IN&OUT · Aug 24, 2013

PS4 has a unified memory that work inline with hUMA concept. it's not AMD problem that MS fucked up the design of X1 w/ esram and slow DDR3 memory.

Now MS is angry and started pulling strings? why not equip X1 with future proof specs to avoid all this in the first place instead of being cheap ass and charging premium for inferior tech!

MS is setting on a mountain of CASH, they could've easily created the most powerful console ever conceived ! but they think people are stupid, they don't understand specs and hardware. funny thing that we have Sony which is in the brink of bankruptcy investing in cutting edge and expensive RAM, equip PS4 with better GPU , and devoted a 5 year project to develop PS4 with an eye to industry future trends and needs to future proof the console. also above all that we find Sony charging less for PS4 despite the very superior tech found inside it compared to X1 !

MS just don't care, they said it themselves.

Joeki11a · Aug 24, 2013

Kabini, hUma,

Wtf

phosphor112 · Aug 24, 2013

ConteZero76 said:
This should explain what hUMA is.

The only thing I don't get is paging... GPU has to work with paging enabled, so shaders are context-binded to a thread ?

Hmm.
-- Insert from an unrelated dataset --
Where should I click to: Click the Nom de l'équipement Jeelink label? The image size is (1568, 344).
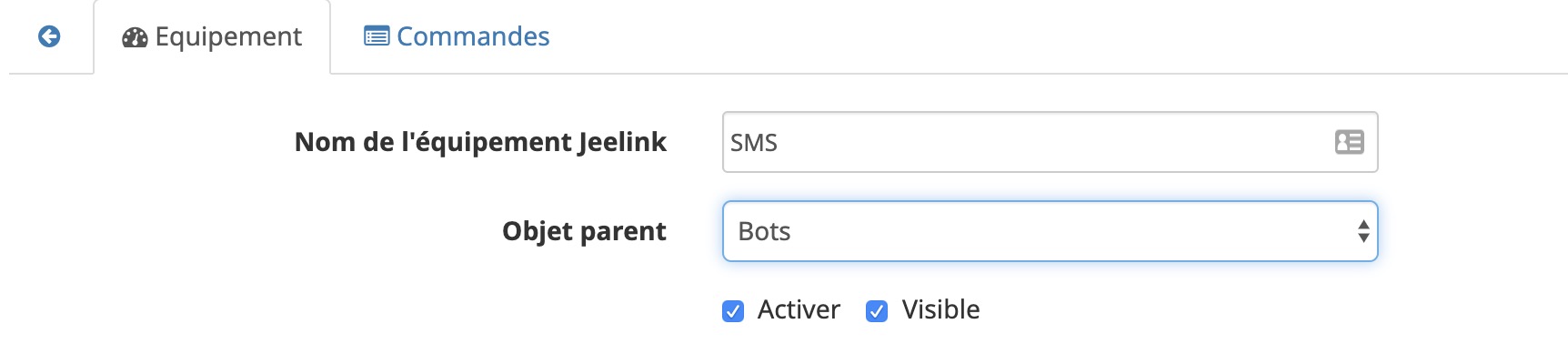pos(480,142)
Maybe neither PS4/X1 have hUMA then.

PS4 can snoop CPU cache, ~~but I don't think there is a similar bus to do that for the CPU to GPU cache.~~ See edit below.
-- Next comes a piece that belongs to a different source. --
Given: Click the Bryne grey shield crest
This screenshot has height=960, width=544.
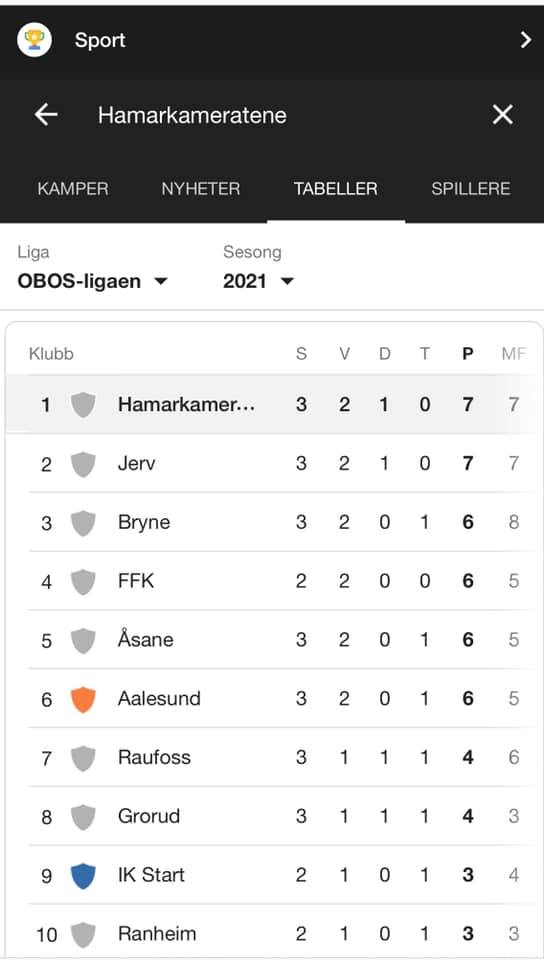Looking at the screenshot, I should pos(83,523).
I don't think there is any sort of that feature in the X1 at all. Not with what the documents say at least.

Major edit:

Look at this.

Look at the Onion/+ Bus.

It's bidirectional.

Onion = GPU > GPU cache > CPU Cache > Main RAM. Vice versa for other way around.
Onion+ = GPU > CPU Cache > Main RAM. Vice versa.

Once the pipeline hits either the CPU or GPU's cache, the system SHOULD be able to directly access the CPU/GPU without having to go all the way out to main RAM.
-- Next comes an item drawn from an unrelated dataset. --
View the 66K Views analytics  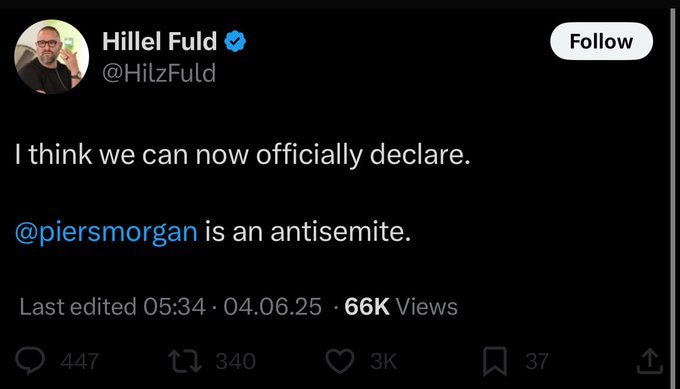coord(401,307)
So, it SHOULD have coherency...right?

ElTorro · Aug 24, 2013

phosphor112 said:
So, it SHOULD have coherency...right?

Yes, since both the CPU/GPU probe the CPU's caches via Onion, if you choose to use that bus, CPU and GPU are fully cache-coherent. And thanks to the volatile tag, the GPU can bypass its own caches, meaning that they are not compromised by CPU/GPU interaction. This seems to be different on the XB1 where the GPU cache, from my understanding of the leaked documents, must be flushed.

idrinkalone · Aug 24, 2013

Does this mean I can't have halo at 1080p 60 fps? If not i don't care.

Thrakier · Aug 24, 2013

idrinkalone said:
Does this mean I can't have halo at 1080p 60 fps? If not i don't care.

You can ALWAYS have a halo at 1080p/60FPS, no matter the console.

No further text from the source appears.